*** Opening of EXTRACTED INFORMATION ***

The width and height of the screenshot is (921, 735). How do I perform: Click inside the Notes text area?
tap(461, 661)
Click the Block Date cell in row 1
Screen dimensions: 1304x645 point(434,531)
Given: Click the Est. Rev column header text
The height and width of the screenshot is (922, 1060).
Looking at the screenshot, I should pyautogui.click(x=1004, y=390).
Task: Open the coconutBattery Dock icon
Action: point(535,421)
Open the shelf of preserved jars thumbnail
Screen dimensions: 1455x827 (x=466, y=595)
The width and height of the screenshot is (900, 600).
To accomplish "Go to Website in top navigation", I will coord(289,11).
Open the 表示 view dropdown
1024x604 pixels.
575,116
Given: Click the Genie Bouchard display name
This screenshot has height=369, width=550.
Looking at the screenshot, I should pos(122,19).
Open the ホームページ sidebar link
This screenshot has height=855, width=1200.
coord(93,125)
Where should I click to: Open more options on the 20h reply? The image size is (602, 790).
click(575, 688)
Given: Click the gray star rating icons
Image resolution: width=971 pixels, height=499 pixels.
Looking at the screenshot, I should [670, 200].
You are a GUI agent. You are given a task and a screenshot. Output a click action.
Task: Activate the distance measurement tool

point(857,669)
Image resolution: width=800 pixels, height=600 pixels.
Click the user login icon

*** Close of EXTRACTED INFORMATION ***

__REQUIREMENT__.
Until the last line is reached, keep transcribing the data exactly.

__EXPECTED ANSWER__.
The width and height of the screenshot is (921, 735). How do I perform: Click inside the Notes text area?
tap(461, 661)
Click the Block Date cell in row 1
Screen dimensions: 1304x645 point(434,531)
Given: Click the Est. Rev column header text
The height and width of the screenshot is (922, 1060).
Looking at the screenshot, I should pyautogui.click(x=1004, y=390).
Task: Open the coconutBattery Dock icon
Action: point(535,421)
Open the shelf of preserved jars thumbnail
Screen dimensions: 1455x827 (x=466, y=595)
The width and height of the screenshot is (900, 600).
To accomplish "Go to Website in top navigation", I will coord(289,11).
Open the 表示 view dropdown
1024x604 pixels.
575,116
Given: Click the Genie Bouchard display name
This screenshot has height=369, width=550.
Looking at the screenshot, I should pos(122,19).
Open the ホームページ sidebar link
This screenshot has height=855, width=1200.
coord(93,125)
Where should I click to: Open more options on the 20h reply? The image size is (602, 790).
click(575, 688)
Given: Click the gray star rating icons
Image resolution: width=971 pixels, height=499 pixels.
Looking at the screenshot, I should [670, 200].
You are a GUI agent. You are given a task and a screenshot. Output a click action.
Task: Activate the distance measurement tool

point(857,669)
Image resolution: width=800 pixels, height=600 pixels.
Click the user login icon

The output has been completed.